Rewrite the part of the items that opens with the line containing "You are a GUI" and closes with the line containing "click(x=94, y=1037)", shifting every coordinate in the answers up by 115 and keeping the requests. Leave the pictures out.

Word and element locating data
╔══
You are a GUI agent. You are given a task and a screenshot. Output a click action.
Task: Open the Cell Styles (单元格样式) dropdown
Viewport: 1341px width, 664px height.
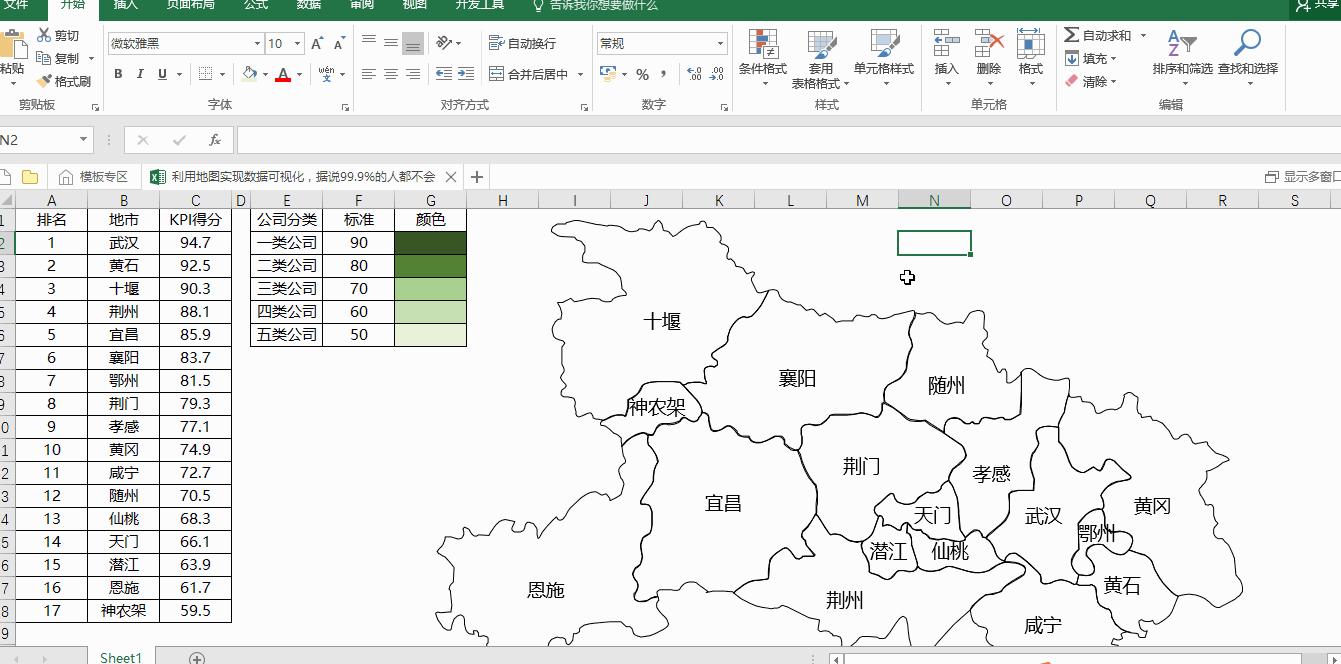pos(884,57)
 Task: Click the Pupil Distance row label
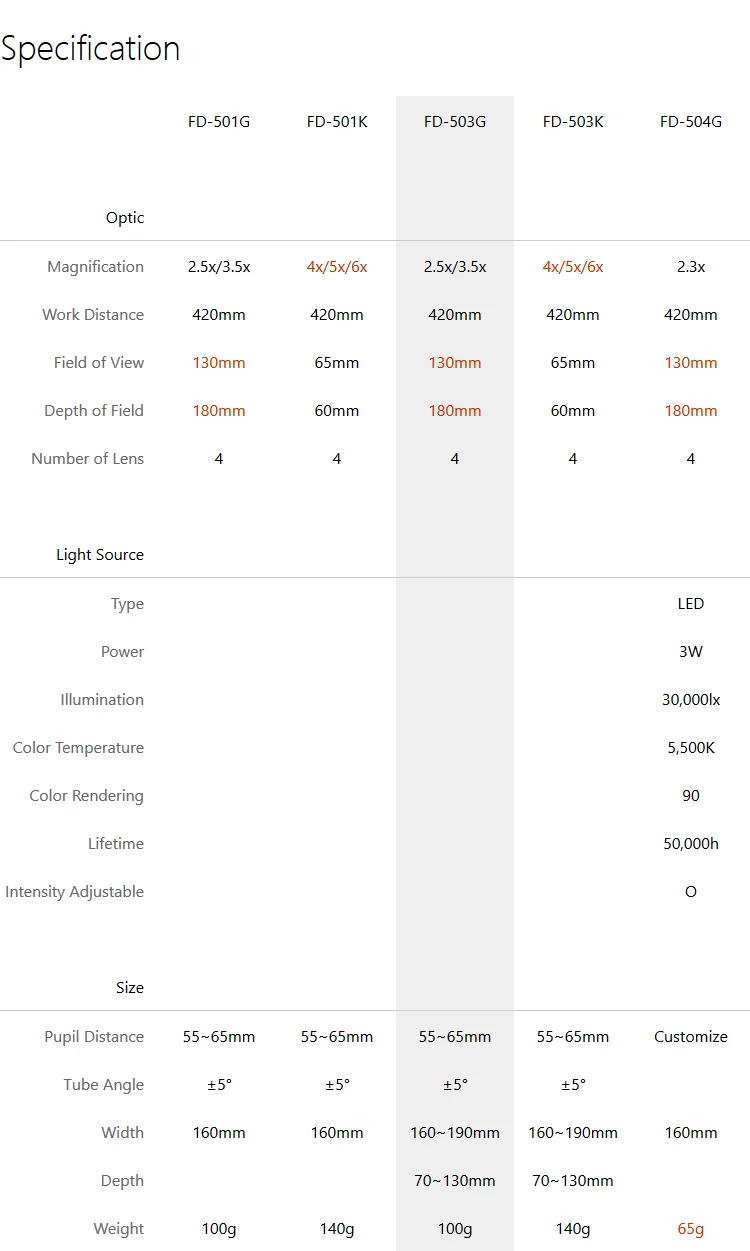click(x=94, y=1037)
╚══
╔══
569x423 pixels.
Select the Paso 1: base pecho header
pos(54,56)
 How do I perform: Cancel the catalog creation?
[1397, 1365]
╚══
| Answer to this exercise |
You are a GUI agent. You are given a task and a screenshot. Output a click action.
Task: Open the Cell Styles (单元格样式) dropdown
Viewport: 1341px width, 664px height.
pos(999,172)
 Task: Click the Pupil Distance row label
click(x=209, y=1152)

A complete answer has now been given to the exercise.